==== TEXT PROVIDED

We caught up with Middle and Youngest, who had found a small park overlooking the valley (and who, I should also assure you, were supervised). They were squeezing hours of entertainment out of four plastercened grottos which stood in a corner of the park. Youngest opened up a shop in one, which sold anything but seemed to specialise, for reasons beyond my comprehension, in blankets. His shop did very well for several minutes until Middle took up residence as a squatter on the shop roof. The shop soon closed, not because of any legal dispute with said squatter, but because the shop owner had gone rock climbing. Soon all three cousins were perched on the grotto roofs arguing over which of them should get the highest seat. Fearing that things would begin to turn into a cheap James Bond remake, we quickly decided it was time to go.

========

■ REQUIREMENT 1:
Using the park anecdote, mark each statement as yes or no and quote the words that decide it. (a) Youngest's shop seemed to specialize in blankets. (b) The shop closed because of a legal dispute with the squatter. (c) Middle and Youngest were left unsupervised.
■ REQUIREMENT 2:
Write the next part of the park anecdote, picking up after its final sentence.

==== PROVIDED MATERIAL

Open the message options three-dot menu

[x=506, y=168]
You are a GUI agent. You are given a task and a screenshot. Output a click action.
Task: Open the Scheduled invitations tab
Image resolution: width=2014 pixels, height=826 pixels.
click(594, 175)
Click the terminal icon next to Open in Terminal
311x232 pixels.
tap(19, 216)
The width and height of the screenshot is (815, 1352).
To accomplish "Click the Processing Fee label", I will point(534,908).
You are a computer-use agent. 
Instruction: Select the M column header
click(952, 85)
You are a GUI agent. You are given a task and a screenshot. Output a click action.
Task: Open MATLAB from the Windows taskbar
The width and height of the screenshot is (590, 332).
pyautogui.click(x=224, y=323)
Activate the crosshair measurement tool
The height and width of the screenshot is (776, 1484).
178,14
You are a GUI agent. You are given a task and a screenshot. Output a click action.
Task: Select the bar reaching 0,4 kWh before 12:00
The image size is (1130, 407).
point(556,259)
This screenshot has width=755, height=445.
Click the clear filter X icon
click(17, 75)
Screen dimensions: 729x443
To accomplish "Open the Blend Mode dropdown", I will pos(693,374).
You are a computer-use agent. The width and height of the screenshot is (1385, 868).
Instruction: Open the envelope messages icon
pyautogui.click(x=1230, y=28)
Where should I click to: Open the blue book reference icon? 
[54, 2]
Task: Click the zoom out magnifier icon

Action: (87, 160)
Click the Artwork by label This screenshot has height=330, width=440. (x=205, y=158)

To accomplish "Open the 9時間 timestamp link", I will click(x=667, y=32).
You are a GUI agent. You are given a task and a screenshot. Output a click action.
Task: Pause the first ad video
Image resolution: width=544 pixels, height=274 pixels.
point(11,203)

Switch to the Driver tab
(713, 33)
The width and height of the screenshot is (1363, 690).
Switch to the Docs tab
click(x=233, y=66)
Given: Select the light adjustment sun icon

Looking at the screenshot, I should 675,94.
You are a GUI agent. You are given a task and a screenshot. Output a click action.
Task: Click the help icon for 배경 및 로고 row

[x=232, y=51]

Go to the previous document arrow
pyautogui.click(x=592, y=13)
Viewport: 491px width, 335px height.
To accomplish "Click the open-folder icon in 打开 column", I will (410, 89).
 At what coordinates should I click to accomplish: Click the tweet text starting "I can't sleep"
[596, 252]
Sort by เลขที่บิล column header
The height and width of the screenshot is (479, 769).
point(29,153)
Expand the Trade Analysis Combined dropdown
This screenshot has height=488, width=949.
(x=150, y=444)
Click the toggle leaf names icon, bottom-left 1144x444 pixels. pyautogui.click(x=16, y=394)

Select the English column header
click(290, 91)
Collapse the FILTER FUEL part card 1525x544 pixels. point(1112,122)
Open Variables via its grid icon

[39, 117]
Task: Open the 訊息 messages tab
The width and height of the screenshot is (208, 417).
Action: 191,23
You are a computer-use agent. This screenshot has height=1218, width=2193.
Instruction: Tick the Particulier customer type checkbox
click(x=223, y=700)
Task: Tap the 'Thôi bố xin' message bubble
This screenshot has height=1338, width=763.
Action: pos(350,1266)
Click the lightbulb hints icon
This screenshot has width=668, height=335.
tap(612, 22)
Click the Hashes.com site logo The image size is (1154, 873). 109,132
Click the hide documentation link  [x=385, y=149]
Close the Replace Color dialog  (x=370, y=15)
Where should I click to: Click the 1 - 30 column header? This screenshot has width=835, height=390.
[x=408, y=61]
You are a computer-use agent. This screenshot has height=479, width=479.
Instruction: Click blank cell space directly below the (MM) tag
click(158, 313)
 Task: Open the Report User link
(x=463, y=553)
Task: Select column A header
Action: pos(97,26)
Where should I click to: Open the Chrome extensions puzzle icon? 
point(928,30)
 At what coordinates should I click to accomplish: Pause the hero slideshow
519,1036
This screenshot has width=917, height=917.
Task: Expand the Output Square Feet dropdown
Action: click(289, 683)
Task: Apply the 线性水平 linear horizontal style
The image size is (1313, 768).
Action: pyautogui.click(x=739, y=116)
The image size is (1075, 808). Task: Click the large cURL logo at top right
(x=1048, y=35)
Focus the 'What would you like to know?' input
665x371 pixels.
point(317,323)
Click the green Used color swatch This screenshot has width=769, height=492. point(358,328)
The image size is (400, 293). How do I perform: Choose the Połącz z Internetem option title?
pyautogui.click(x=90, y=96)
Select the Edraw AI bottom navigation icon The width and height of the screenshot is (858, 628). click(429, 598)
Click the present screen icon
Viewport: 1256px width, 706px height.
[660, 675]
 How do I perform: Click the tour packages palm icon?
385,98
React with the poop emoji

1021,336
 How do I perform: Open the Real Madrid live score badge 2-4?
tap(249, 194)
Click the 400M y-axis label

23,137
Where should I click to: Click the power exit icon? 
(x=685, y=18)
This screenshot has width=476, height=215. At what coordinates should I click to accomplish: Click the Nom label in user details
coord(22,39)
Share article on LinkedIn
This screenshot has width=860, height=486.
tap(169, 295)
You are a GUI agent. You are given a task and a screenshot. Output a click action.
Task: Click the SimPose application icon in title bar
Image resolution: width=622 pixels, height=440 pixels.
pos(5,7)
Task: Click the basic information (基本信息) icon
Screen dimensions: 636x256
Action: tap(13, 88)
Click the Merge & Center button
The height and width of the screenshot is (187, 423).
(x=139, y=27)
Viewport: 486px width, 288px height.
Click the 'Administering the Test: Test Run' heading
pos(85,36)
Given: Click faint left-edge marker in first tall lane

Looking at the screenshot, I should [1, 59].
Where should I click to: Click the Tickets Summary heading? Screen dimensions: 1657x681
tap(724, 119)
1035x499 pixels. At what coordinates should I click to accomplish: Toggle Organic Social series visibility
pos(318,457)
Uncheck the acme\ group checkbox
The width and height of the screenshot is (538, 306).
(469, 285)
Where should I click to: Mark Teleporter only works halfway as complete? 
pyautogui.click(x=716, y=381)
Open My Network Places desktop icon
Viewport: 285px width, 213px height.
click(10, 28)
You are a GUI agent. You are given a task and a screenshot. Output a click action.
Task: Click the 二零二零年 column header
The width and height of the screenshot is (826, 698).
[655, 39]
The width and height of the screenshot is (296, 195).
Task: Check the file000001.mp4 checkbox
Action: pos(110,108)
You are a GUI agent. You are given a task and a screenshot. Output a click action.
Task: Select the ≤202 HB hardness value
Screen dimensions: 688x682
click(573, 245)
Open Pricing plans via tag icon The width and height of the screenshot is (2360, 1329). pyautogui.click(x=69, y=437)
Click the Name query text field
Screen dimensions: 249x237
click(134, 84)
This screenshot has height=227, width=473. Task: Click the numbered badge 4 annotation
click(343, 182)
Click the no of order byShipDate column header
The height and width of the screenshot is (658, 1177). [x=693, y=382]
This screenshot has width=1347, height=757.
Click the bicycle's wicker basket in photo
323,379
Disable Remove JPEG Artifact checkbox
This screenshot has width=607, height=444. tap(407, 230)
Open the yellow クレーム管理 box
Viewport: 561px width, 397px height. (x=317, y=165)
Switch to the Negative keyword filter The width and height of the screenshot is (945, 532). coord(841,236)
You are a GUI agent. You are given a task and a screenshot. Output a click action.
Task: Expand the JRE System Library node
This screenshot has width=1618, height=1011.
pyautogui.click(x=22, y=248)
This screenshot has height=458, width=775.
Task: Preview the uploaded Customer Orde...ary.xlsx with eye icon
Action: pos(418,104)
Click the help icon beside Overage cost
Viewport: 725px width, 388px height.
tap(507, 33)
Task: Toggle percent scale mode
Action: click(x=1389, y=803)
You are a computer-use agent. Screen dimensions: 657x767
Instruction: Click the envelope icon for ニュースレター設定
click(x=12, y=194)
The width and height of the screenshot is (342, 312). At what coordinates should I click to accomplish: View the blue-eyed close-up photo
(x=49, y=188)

========

■ RESPONSE 1:
(a) Yes: "seemed to specialise, for reasons beyond my comprehension, in blankets"
(b) No: "not because of any legal dispute with said squatter, but because the shop owner had gone rock climbing"
(c) No: "who, I should also assure you, were supervised"

■ RESPONSE 2:
IMG_5518.JPG

As we had not planned dinner, we stopped at what has to be my favourite grocery chain in Australia. Shopping in Woolworths is a very wholesome experience. Perhaps it's just that their green-handled trolleys make me think of lawnmowers and summer grass; maybe it's just that I like watching the cold air being pumped into the vegetables with such force that it becomes white steam (a bold yet affordable hint at a quality shopping experience ). However, shopping with the cousins added a certain stress to the occasion. Our trolley was commandeered by Captain Youngest, who’s restricted height ensured the bright green trolley bar was the sum of his vision, greatly affecting his steering ability. He was too proud to admit that his steering the trolley like a car in Grand Theft Auto was causing problems but he agreed to give Middle a go at the wheel if we promised to buy what he called a “giant mini roll”. After much confusion over this paradox we realised that he was talking about a swiss roll, which is basically a giant version of a Cadbury’s mini-roll.

Middle’s trolley skills also left much to be desired, so much so that when his father accused him of bumping into three people he protested “no, I only hit two!”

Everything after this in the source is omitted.